吹雪の向こうに、かすかな明かりが見える。オレンジ色の光が、希望のように輝いている。
「村……! 村があるわ!」
リンダの足が、さらに速く動く。
光に向かって走る。雪を蹴る音が激しくなり、風を切る音が耳に響く。
光が近づくにつれ、家々の輪郭が見えてきた。小さな村のようだ。
煙突から立ち上る煙が、風に揺られている。
「た、助かった……!」
リンダの声が震える。彼女の足が、ふらつき始める。
「リンダ!」
私が叫んだ瞬間、リンダの体が前のめりに倒れ込む。
私たち二人は、雪の中に転がり込んだ。冷たい雪が服の中に入り込み、背中に張り付く。
「くっ……はあ、はあ……! ち、チクショー……私はまだ……っ!」
リンダの声がかすれている。私は急いで彼女の体を起こす。
……重い! 重いけど……!
「だ、大丈夫……! もう、すぐそこ……!」
私は全身の力を振り絞り、リンダを支えながら歩き出す。
村の入り口まで、あと数歩。
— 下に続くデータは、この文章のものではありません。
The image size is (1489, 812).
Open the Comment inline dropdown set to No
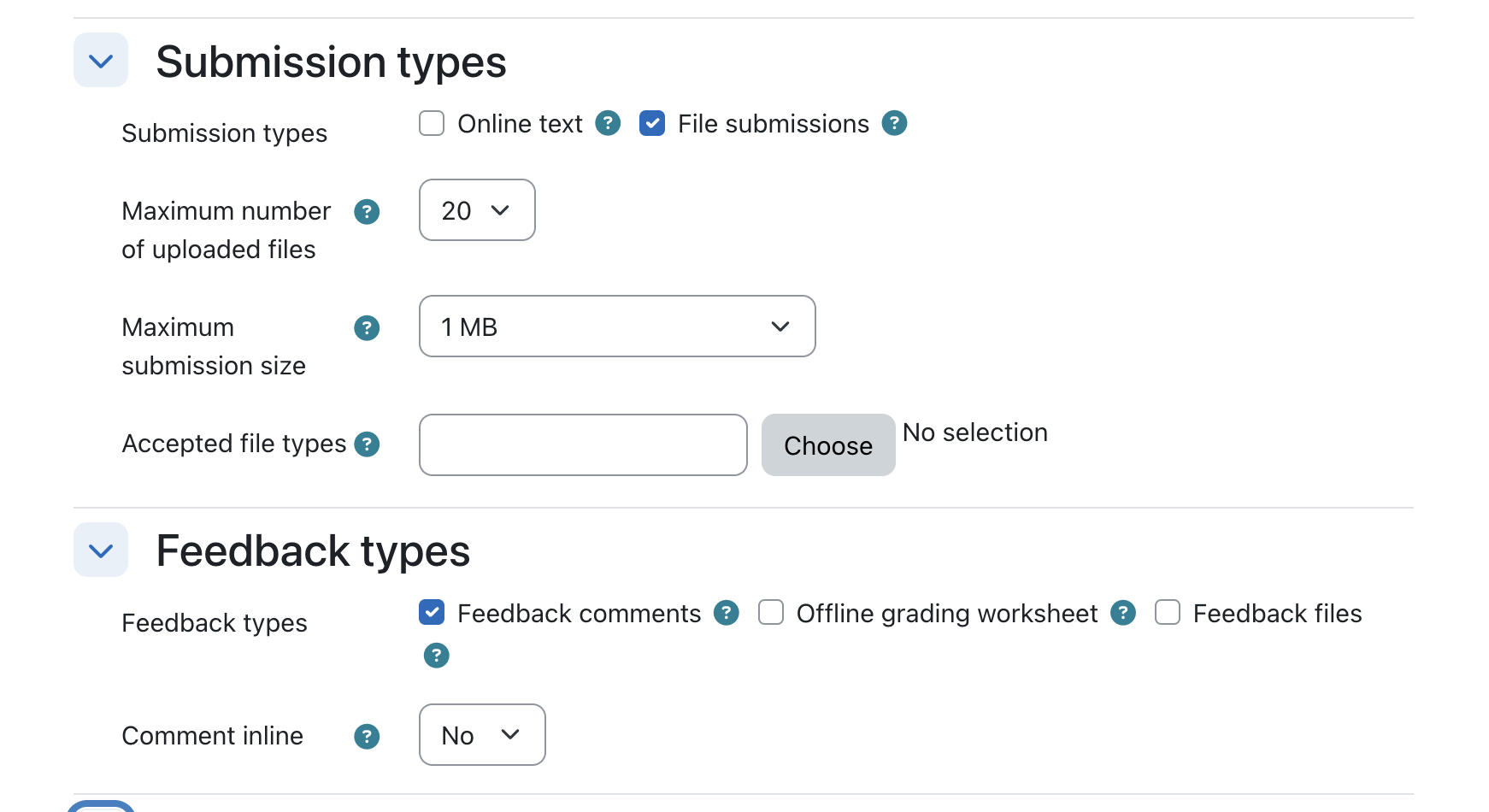pyautogui.click(x=482, y=735)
足が雪に埋もれ、一歩進むのも困難だ。
そして――。
「誰か! 誰か、います……か!?」
私の声が、夜の静寂を破る。その瞬間、村の中で人々が動き出す音が聞こえた。
ドアが開く音、人々の話し声、そして駆け寄ってくる足音。
「遭難者か!? おいっ、大丈夫か!?」
「2人いるぞ! とにかく中へ入れろ!」
……助かった。
私たちは、なんとかこの吹雪の夜を生き延びることができたのだ。
村人たちの暖かい手が、私たちを支える。
家々の明かりが、まるで天国の光のように感じられた。